We met at Five Loaves at Cannon and Coming Streets, then walked down to see a couple of properties that he owns. One Charleston single house, just to the east, was perfectly standard stuff for Cannonborough: a typical college rental house. Back to the west we walked to see his other property. I was sort of walking with my head down or looking to the front as we chatted. Then he stopped and said "This is it." I looked to the left, and said "This one?" No, over there.
I looked to the right and across the street. "Whoa! Holy sh*t!"
A relatively large wood framed house was up on timber cribbing over a huge excavation. Within the hole, the form work for the cast-in-place concrete walls of a basement was in place, ready to be poured shortly thereafter. I had never seen anything like this done in Charleston, and was naturally very curious about it.
It is an interesting story that takes place at the confluence of historic preservation ordinances, zoning regulations, flood zone restrictions, and an expanding real estate market.
In brief, the builder/developers purchased a couple of adjacent properties: 68 and 70 Cannon Street, which collectively had 3 historic structures.

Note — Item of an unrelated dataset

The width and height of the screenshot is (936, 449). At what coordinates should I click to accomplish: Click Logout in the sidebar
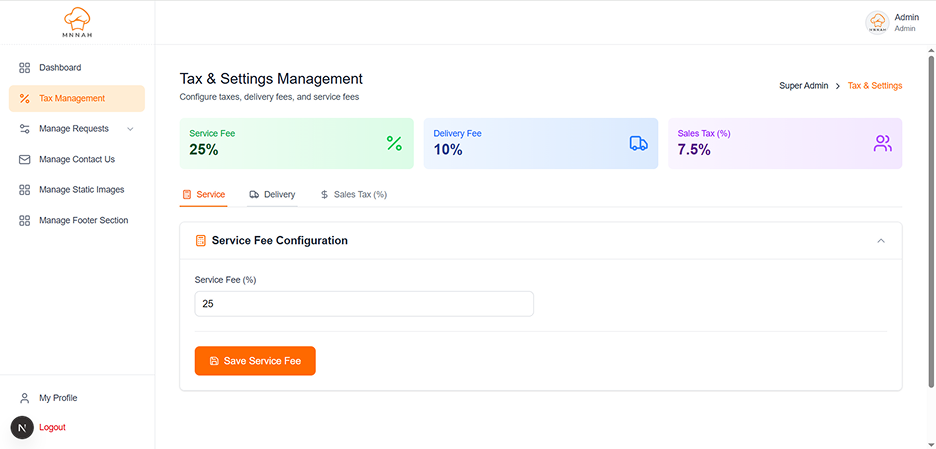pos(52,427)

Some combination of the Charleston Board of Architectural Review and Board of Zoning Appeals denied applications to add onto the residences conventionally for greater rental capacity that the owners desired. But it just so happened that the flood zone boundary ("A-Zone" to "X-Zone") crossed right at the front of the properties. The front of 68 Cannon sat about 2' into the A-Zone, with the balance in the more favorable X-Zone. If they could move the structure back a couple of feet, they would no longer be under strict flood regulations.
Being out of flood restrictions that would prevent a basement meant that they would be able to create a basement if they wished, and were able to achieve their expanded rental capacity that way. The need to completely rebuild the crumbling foundations anyway meant that the cost difference to go with the basement was decreased. Cost analyses yielded a return on investment that made a great deal of sense. So a basement they dug.
What about the practical considerations of flooding in the basement of a Charleston residence? Wary and prepared for this, the developers engineered, and then expanded, a deep sump system to drain the site of rising water in perpetuity. An extremely wet summer was not enough to overwhelm their system, so they feel confident in the ability for the drainage system to keep up.
Very interesting stuff, and a definite harbinger of things to come for the Charleston real estate market. We may not have a lot more basements built, but the idea that it makes sense to do it should make you stop and think about where the market is heading.